Tokenizer VLA Adaptive
Extended GPT-NeoX-20b tokenizer for the FineVideo-VLA dataset.
What is this?
This tokenizer extends the EleutherAI/gpt-neox-20b tokenizer with 93,938 new tokens for multimodal Vision-Language-Action (VLA) pretraining.
| Category | Token format | Count |
|---|---|---|
| Seed2 visual tokens | <seed2_N> (N=0-8191) |
8,192 |
| Cosmos spatial tokens | <cosmos_N> (N=0-63999) |
64,000 |
| AVC-LM H.264 BPE tokens | <avclm_N> (N=0-8191) |
8,192 |
| Agent legacy tokens | <agent_N> (N=0-255) |
256 |
| FPS prefix | <fps_N> (N=1-60) |
60 |
| Joint position tokens | <{joint}_x_N>, _y_N, _z_N (N=0-255) |
13,056 |
| Joint time tokens | <{joint}_t_N> (N=0-7) |
136 |
| Wrapper tags | <seed2>, </seed2>, <agent>, </agent>, etc. |
46 |
Total vocab size: 144,215 (50,277 base + 93,938 new)
17 Named Joints
pelvis, r_hip, r_knee, r_ankle, l_hip, l_knee, l_ankle, spine, thorax, nose, head_top, l_shoulder, l_elbow, l_wrist, r_shoulder, r_elbow, r_wrist
Usage
from transformers import AutoTokenizer
tok = AutoTokenizer.from_pretrained("EmpathicRobotics/tokenizer-vla-adaptive")

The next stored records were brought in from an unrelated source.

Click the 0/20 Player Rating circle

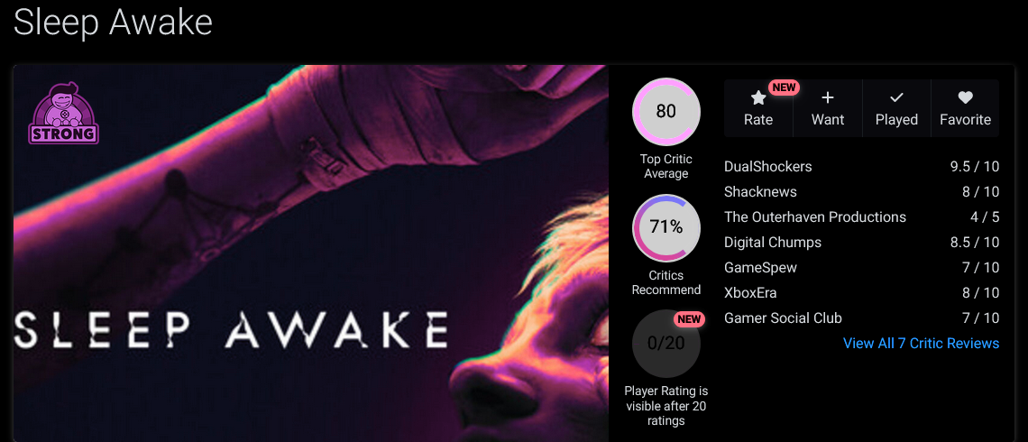666,344
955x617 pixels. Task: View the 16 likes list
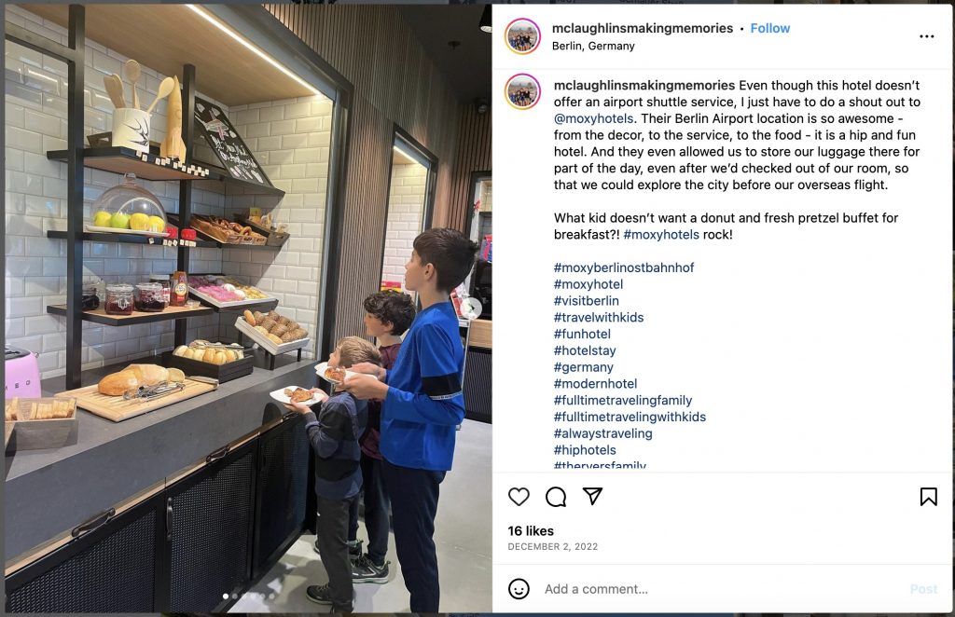[x=531, y=530]

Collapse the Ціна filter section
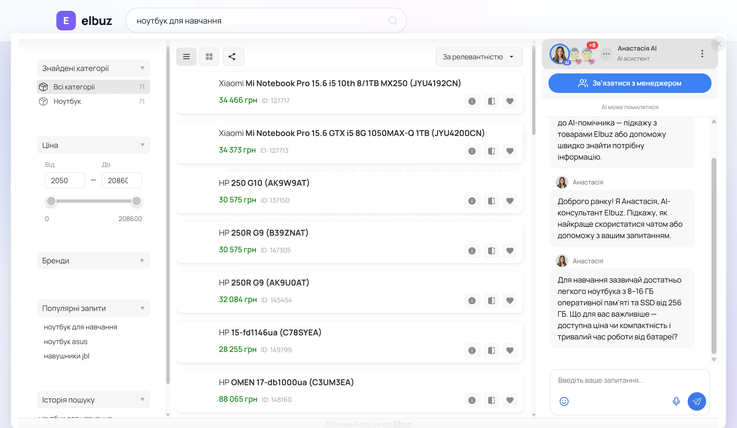pos(93,145)
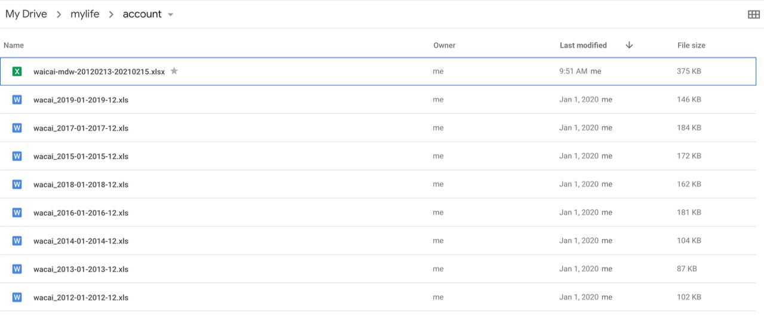
Task: Open the account folder dropdown menu
Action: point(171,15)
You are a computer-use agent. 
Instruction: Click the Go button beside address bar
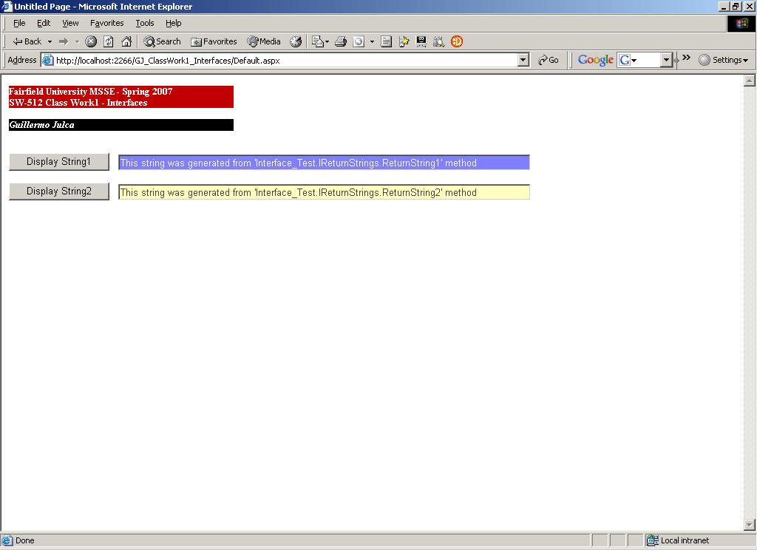549,60
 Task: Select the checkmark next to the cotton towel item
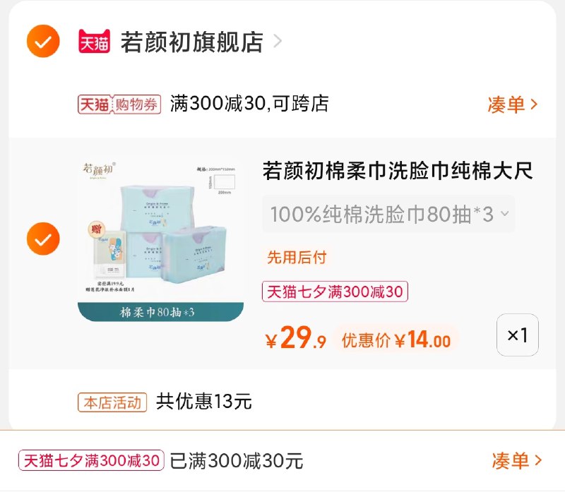tap(43, 239)
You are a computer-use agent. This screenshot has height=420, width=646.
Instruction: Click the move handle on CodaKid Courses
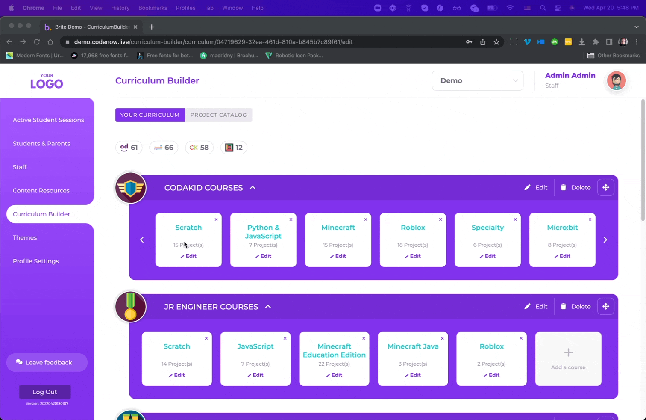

# All VLA tokens are atomic — never split by BPE
tok.encode("<seed2_1137>") # -> [59908]
tok.encode("<pelvis_x_128>") # -> [131151]
How it was created
from transformers import AutoTokenizer
tok = AutoTokenizer.from_pretrained("EleutherAI/gpt-neox-20b")
tok.add_tokens(new_vla_tokens, special_tokens=True)
tok.save_pretrained("tokenizer-vla-adaptive")
All tokens are registered via add_tokens(special_tokens=True) so the BPE merge rules treat each one as a single atomic unit.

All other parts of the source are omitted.